Like I said, I used a 25% water discount and added the lye to the castor first. It thickened up pretty quick and was hard enough to cut in less than 24 hours. I'm gonna give it until the end of this week and then see how well it bubbles up.


----------



## holly99 (Nov 2, 2009)

Well, it's worth a try! I love to experiment!


----------



## artisan soaps (Nov 2, 2009)

..


----------



## Ollieblue (Nov 2, 2009)

.........


----------



## honor435 (Nov 2, 2009)

holly
i have many recipes that have good bubbly and creamy, i do use pk alot though.
heres one       
9.5 oo           hardness 43 cleans/20, cond/52, bubbly/29, creamy 32
co 9.5 oz
po 9.5
castor 3


----------



## phpworm (Nov 3, 2009)

Okay I couldn't wait until the end of the week.. Here is a video of the first hand wash (with my slightly deformed end piece), so you can judge for yourself. These are my wifes hands because she says I can't make bubbles right.

[ame]http://www.youtube.com/watch?v=-oZl40wx6VM[/ame]

In her opinion it bubbles up quite nicely, it's not slimy, has good moisture, and is a little sticky when wet but not anymore than an average bar of soap.

After a quick shower from my point of view: the bar felt a little slimy in my hands. For whatever reason I couldn't get it to bubble up on my body very much (my wife was right) but it had a nice lather to it, and it felt just a little dry rubbing it against my skin which could have been the oatmeal. I put menthol in this soap too so I'm experiencing a nice cooling sensation.

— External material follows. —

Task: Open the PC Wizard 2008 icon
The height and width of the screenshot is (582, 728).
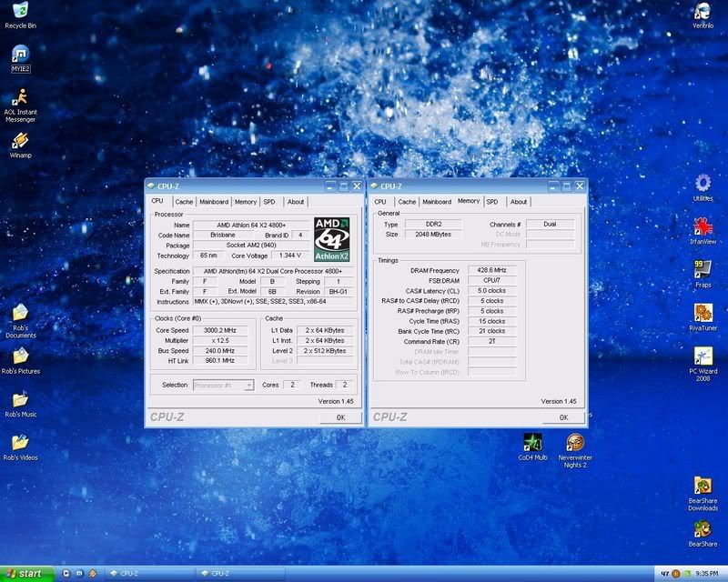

Over all it's a nice solid bar, wonderful smell of green apple and menthol, and after the first impression - considering it will only get better with age - I think I'll definitely be using this recipe again.


----------



## honor435 (Nov 3, 2009)

didnt you just make this? i hope it was hp, or its not ready, it will get better with time, lots of time with all that castor, try some other recipes, you WILL like them, that much castor will be spendy?


----------



## phpworm (Nov 3, 2009)

Yeah I just made it 4 days ago.. CP. It passed the zap test.


----------



## holly99 (Nov 3, 2009)

It's kind of funny, I've been keeping up on this thread and hadn't heard of using large amounts of castor before. Then I got a new book called "Soap and Other Obsessions" and they use 25% castor in many of their recipes. 

It will be interesting to see how it cures out.


----------



## artisan soaps (Nov 3, 2009)

..


----------



## carebear (Nov 3, 2009)

phpworm said:
			
		

> Yeah I just made it 4 days ago.. CP. It passed the zap test.



good, that means it's safe - but it'll get milder and the lather will improve over the next 4 weeks.  so set a bar where it'll be nice and dry for that period and try it then!


----------



## holly99 (Nov 3, 2009)

artisan soaps said:
			
		

> holly99 said:
> 
> 
> 
> ...



I really haven't looked it through completely but I'm just ok with it right now. I thought I'd read that it had lots of beautiful pictures but it's just black and white. I'll have to flip through it more to really form a good opinion on it.


----------



## phpworm (Nov 4, 2009)

I have the book and love it.. Being new to soaping it has really helped me get a good grasp on things and the authors have been extremely helpful answering my questions via e-mail.

It covers a lot more than soaping though, which I don't really have an interest in right now. There are a few color pictures in the back of the book but that's it.


----------